[Page excerpt start]
Soos, who was the original owner of the subject property, failed to make periodic payments to his homeowners’ association (HOA). To collect on the past due assessments and other fees pursuant to NRS Chapter 116, the HOA recorded a notice of delinquent assessment lien, notice of default and election to sell, and notice of sale (referred to collectively as the statutory notices), and mailed copies of each of these notices to Soos by certified mail and first class mail. At the subsequent foreclosure sale, respondent Saticoy Bay, LLC, Series 916 Nawkee purchased the property.
Saticoy Bay then commenced the underlying quiet title action against Soos, and Soos counterclaimed seeking the same. The parties eventually filed competing motions for summary judgment, and the district court ruled in Saticoy Bay's favor, finding that the HOA's foreclosure sale complied with all the statutory requirements, including those governing the mailing of the statutory notices; that Soos failed to demonstrate any fraud, oppression, or unfairness in connection with the sale; and that Saticoy Bay was a bona fide purchaser for value. As a result, the district court concluded that the foreclosure sale extinguished Soos's interest in the property, and the court quieted title in Saticoy Bay's favor. This appeal followed.
This court reviews a district court's order granting summary judgment de novo. Wood v. Safeway, Inc., 121 Nev. 724, 729, 121 P.3d 1026, 1029 (2005). Summary judgment is proper if the pleadings and all other evidence on file demonstrate that no genuine dispute of material fact exists and that the moving party is entitled to judgment as a matter of law. Id. When deciding a summary judgment motion, all evidence must be viewed in a light most favorable to the nonmoving party. Id. General allegations and conclusory statements do not create genuine disputes of fact. Id. at 731, 121 P.3d at 1030-31.
[Page excerpt end]
Exercise instructions:
(A) Name each of the notices that the foreclosure passage says the HOA recorded and mailed to Soos.
(B) Write out the part of the foreclosure passage starting with "This court reviews" and going on through "P.3d at 1030-31.", word for word.
[Raw data start]
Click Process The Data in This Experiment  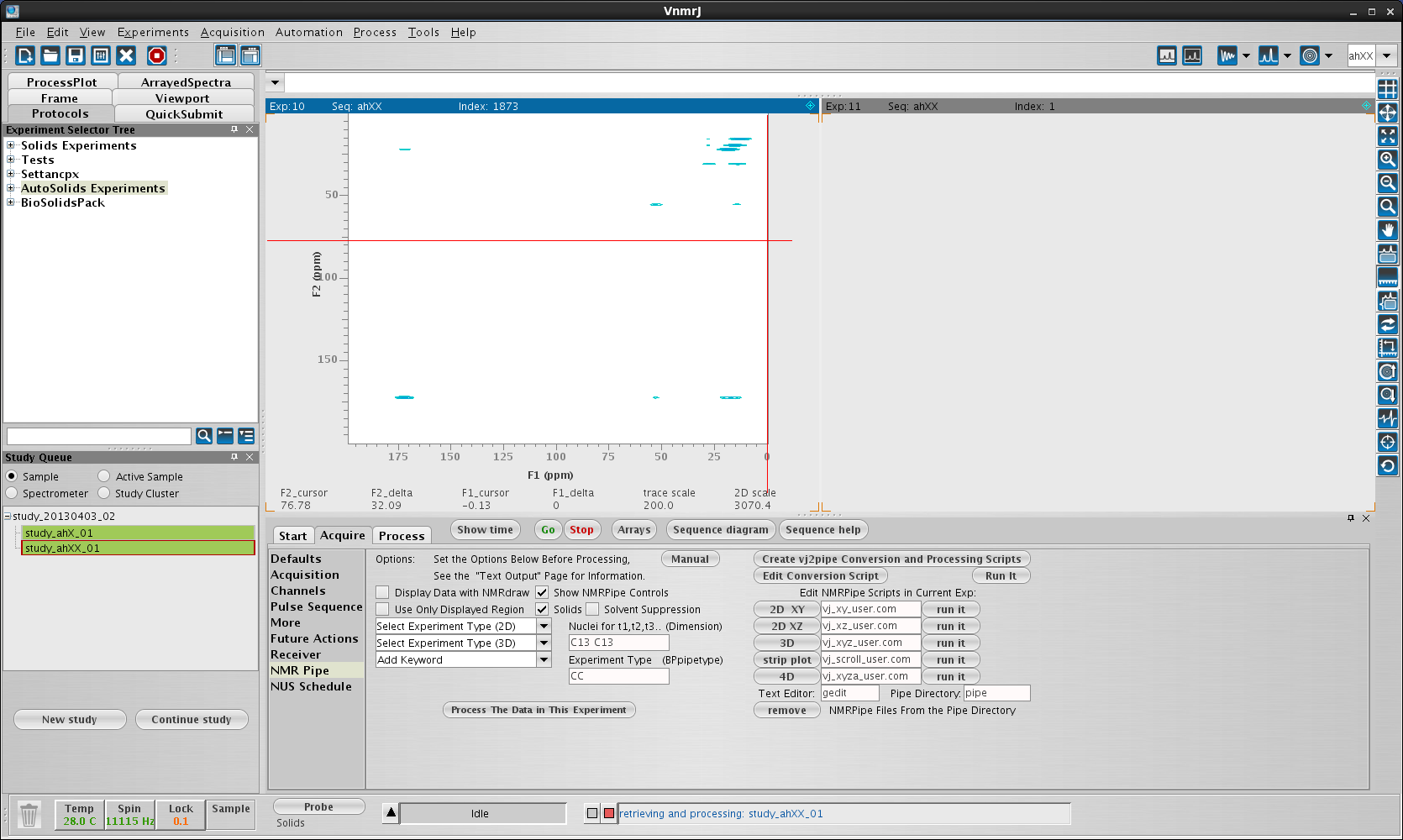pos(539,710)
[Raw data end]
[Raw data start]
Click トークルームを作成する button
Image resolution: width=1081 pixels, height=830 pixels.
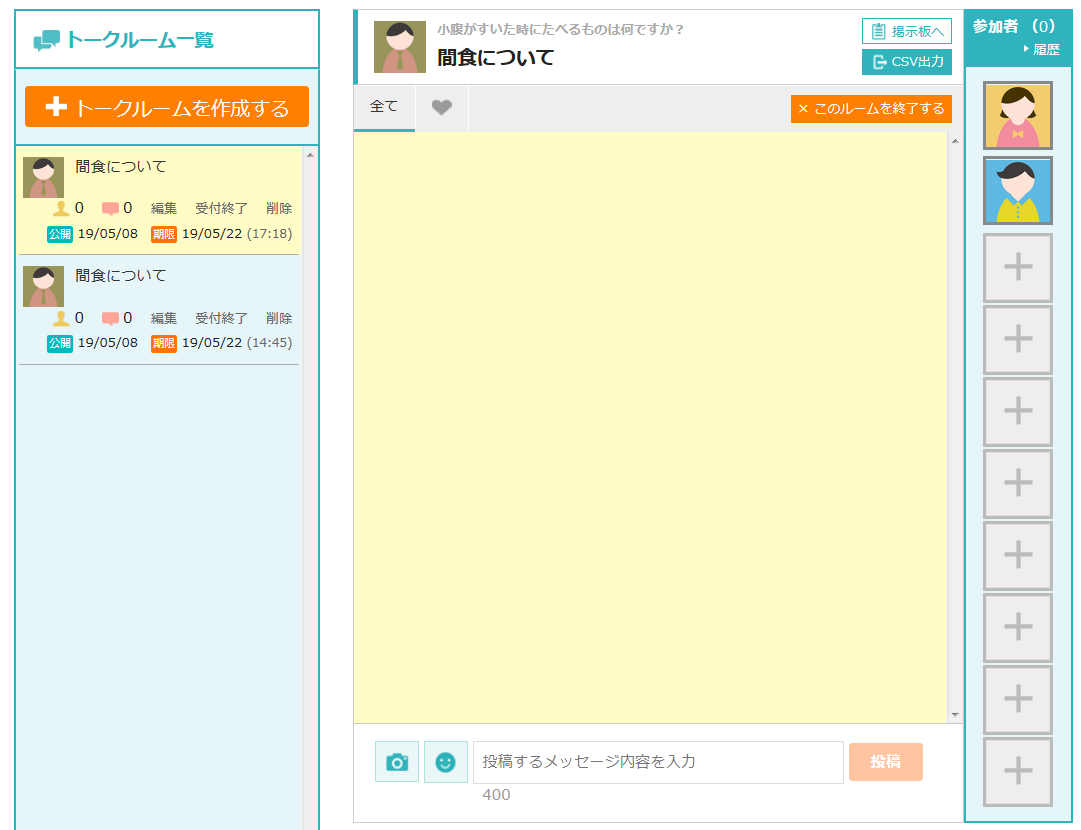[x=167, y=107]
[Raw data end]
Solution list:
(A)
- Notice of delinquent assessment lien
- Notice of default and election to sell
- Notice of sale

(B)
This court reviews a district court's order granting summary judgment de novo. Wood v. Safeway, Inc., 121 Nev. 724, 729, 121 P.3d 1026, 1029 (2005). Summary judgment is proper if the pleadings and all other evidence on file demonstrate that no genuine dispute of material fact exists and that the moving party is entitled to judgment as a matter of law. Id. When deciding a summary judgment motion, all evidence must be viewed in a light most favorable to the nonmoving party. Id. General allegations and conclusory statements do not create genuine disputes of fact. Id. at 731, 121 P.3d at 1030-31.